Roland Brus eröffnet seine Inszenierung des Bühnen-Stückes über die "Gladow-Bande" mit einer ebenso musikalischen wie darstellerischen Ouvertüre. Themen werden angeschlagen, Fragen aufgeworfen, Personen vorgestellt und in einen historisch-gesellschaftlichen Kontext gebracht.
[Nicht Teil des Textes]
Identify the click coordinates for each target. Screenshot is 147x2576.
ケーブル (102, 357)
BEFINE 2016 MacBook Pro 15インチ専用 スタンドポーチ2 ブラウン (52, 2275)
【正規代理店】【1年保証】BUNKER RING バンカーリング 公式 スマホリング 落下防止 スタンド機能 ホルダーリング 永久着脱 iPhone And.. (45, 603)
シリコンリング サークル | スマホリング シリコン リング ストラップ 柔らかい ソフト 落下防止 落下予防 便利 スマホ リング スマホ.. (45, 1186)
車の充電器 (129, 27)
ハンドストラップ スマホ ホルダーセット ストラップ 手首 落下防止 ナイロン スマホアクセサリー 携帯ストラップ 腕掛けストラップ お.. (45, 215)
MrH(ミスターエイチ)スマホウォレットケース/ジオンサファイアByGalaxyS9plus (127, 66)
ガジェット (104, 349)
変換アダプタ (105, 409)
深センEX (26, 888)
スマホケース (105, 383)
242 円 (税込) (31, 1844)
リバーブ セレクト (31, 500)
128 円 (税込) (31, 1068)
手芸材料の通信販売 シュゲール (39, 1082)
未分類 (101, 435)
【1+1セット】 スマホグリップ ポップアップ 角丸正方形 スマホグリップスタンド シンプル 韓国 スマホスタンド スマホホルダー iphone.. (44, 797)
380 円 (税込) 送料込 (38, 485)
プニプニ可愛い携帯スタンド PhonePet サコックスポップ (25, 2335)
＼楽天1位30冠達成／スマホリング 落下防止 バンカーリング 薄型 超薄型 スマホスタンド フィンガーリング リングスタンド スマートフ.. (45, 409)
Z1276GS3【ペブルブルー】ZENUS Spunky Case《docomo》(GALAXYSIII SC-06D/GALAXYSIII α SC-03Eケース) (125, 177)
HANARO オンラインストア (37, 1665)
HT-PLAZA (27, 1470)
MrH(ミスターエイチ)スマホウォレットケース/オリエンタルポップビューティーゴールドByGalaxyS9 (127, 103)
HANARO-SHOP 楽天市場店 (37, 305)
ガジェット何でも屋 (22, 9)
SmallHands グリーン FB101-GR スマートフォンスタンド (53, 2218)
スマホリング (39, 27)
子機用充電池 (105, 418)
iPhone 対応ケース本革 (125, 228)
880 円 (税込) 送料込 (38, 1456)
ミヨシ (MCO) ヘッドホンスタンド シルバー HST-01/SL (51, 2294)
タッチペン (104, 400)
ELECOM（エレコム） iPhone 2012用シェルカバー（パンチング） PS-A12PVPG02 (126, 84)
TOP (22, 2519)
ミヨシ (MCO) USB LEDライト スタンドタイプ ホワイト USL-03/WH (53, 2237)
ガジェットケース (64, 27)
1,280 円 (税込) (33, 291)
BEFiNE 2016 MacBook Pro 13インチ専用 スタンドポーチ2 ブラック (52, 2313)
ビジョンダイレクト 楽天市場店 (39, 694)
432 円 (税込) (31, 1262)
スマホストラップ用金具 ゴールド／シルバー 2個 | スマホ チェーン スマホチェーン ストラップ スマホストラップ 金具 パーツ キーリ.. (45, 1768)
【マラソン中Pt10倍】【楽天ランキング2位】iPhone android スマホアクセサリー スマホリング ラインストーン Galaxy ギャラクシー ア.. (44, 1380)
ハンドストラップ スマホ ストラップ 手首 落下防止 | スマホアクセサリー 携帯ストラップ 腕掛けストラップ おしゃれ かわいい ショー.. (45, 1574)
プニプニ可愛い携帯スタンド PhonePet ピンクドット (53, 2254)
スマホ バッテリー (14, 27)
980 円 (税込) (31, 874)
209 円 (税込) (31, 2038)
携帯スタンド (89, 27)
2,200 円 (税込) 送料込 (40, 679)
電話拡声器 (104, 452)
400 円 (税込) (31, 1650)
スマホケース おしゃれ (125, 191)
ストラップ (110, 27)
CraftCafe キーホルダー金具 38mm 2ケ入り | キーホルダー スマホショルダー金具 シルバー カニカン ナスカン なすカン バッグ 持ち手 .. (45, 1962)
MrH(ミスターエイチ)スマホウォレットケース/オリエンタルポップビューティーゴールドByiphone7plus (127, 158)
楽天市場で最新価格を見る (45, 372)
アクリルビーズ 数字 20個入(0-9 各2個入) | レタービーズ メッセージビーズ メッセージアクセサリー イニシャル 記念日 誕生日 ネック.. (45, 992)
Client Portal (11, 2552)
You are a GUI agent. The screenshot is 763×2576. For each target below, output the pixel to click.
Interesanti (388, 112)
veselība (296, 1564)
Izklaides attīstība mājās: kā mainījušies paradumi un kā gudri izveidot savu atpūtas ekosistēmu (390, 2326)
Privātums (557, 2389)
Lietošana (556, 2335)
Schließlich mündet diese streng choreographierte, eruptiv sich steigernde Sinfonie der Körper und Bewegungen, Töne und Klänge, Bilder und Ansichten in ein ruhiges, gruseliges Bild ... die Inszenierung, ebenso klug wie vertrackt komponiert, erzählt nicht chronologisch, sondern blendet vor und zurück, überblendet auch gelegentlich die Zeiten und Perspektiven ... Die Schauspieler dieser ungemein musikalischen, mit Tempo-Steigerungen und Rhythmus-Variationen furios hantierenden Inszenierung warten wie Auswechselspieler auf ihren harten Bänken. Wechseln Kleider und Rollen, greifen ein, erheben das Wort, verstummen wieder.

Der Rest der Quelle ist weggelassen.